August 31, 2015 at 3:18 PM
We have a project looking for a home. We want to create a brief intensive trauma therapy diversion program for teens on their way into residential placement. The goal is to dramatically reduce time in residential placement, reduce costs accordingly, and improve outcomes. If it works – which it should – this can become a preferred alternative to typical longer-term residential care. Here are the details.
For example, let’s say we have a catchment area in which an average of 12 youth per week are placed in residential care for an average of three months duration. We reserve five beds in a residential facility, for the diversion program. We hire five therapists and train them in our intensive trauma-focused therapy approach.
On the way into placement, each young person in this catchment area is asked, “Are you interested in doing a week of intensive therapy instead of your longer [anticipated 3 month] placement?” Presumably many or most will be interested, if only for the chance to shorten their time in placement. They will be told, “There are two conditions. The first is that if you want to have a chance at this, you will have to agree to participate in post-treatment and follow-up evaluations, whether or not you get into the program. The second is that if you do get into the program, you have to actually do the therapy. If you don’t, you’ll be switched to the regular residential placement.”

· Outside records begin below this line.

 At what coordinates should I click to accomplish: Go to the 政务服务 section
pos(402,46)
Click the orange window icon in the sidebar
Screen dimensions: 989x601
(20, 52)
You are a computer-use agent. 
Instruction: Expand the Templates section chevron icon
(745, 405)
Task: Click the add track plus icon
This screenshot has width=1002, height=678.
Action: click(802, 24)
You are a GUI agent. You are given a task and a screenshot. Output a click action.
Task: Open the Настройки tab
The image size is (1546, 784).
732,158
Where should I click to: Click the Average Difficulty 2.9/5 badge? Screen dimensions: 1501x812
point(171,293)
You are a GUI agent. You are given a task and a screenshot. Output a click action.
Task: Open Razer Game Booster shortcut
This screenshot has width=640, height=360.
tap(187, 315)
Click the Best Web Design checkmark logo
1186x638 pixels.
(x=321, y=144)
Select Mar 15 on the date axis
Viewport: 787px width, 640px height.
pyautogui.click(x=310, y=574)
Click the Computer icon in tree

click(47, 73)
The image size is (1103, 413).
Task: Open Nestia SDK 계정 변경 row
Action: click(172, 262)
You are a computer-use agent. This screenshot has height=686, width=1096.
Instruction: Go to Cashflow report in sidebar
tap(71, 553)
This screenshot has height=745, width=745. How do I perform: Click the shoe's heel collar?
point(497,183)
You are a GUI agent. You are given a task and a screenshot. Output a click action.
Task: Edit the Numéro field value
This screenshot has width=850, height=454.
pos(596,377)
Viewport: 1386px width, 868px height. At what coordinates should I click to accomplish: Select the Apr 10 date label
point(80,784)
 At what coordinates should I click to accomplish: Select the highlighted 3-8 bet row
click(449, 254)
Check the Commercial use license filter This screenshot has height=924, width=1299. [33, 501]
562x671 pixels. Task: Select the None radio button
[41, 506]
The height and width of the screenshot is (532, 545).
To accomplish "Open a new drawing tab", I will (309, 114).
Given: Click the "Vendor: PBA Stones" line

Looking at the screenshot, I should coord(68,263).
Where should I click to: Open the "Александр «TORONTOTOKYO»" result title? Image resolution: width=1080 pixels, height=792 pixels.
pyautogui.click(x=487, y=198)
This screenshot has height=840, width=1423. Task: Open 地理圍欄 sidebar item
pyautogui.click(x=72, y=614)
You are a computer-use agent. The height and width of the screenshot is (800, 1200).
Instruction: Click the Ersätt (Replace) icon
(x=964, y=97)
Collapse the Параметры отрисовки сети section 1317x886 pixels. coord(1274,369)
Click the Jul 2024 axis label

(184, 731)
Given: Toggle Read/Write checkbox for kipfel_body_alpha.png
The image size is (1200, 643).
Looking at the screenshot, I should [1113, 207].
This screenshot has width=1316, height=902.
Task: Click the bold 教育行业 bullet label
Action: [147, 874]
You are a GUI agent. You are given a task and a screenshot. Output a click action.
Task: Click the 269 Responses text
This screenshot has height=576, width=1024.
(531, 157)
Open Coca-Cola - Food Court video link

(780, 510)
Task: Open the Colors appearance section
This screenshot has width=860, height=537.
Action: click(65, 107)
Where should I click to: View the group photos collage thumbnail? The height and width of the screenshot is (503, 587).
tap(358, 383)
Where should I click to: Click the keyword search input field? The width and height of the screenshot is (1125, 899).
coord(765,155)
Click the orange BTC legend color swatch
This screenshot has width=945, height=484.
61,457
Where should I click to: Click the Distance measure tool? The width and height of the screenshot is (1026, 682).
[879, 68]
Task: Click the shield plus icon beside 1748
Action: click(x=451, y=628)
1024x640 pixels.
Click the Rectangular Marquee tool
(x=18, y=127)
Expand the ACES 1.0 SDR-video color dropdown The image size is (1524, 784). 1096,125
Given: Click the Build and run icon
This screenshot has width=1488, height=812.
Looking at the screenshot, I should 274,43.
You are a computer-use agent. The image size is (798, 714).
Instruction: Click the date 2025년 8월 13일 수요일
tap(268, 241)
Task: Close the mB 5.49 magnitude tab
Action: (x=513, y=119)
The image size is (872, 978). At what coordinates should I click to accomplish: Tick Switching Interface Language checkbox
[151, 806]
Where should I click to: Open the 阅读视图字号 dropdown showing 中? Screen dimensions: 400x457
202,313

Those who choose to go forward are given a bed in the diversion program if a bed is available. If a bed is not available, they go to the normal/longer placement. Thus the intensive therapy is provided to as many people as possible, while allowing for randomization and a comparison group.
Those in the diversion program receive intensive therapy for full consecutive days until treatment is completed. Then the youth is discharged as per the facility’s normal procedures, and the bed is open for someone new. Outcomes to be tracked include psychological symptoms (anger, anxiety, depression, posttraumatic stress), problem behaviors, and level of functioning/care, at the end of the placement (whether the intensive 1-week placement, or the longer one) and again three months later.
Why am I so confident that this will work? Because:
- Trauma has been implicated as a primary source of emotional distress and problem behaviors.
- Trauma healing is more stabilizing than so-called stabilization interventions.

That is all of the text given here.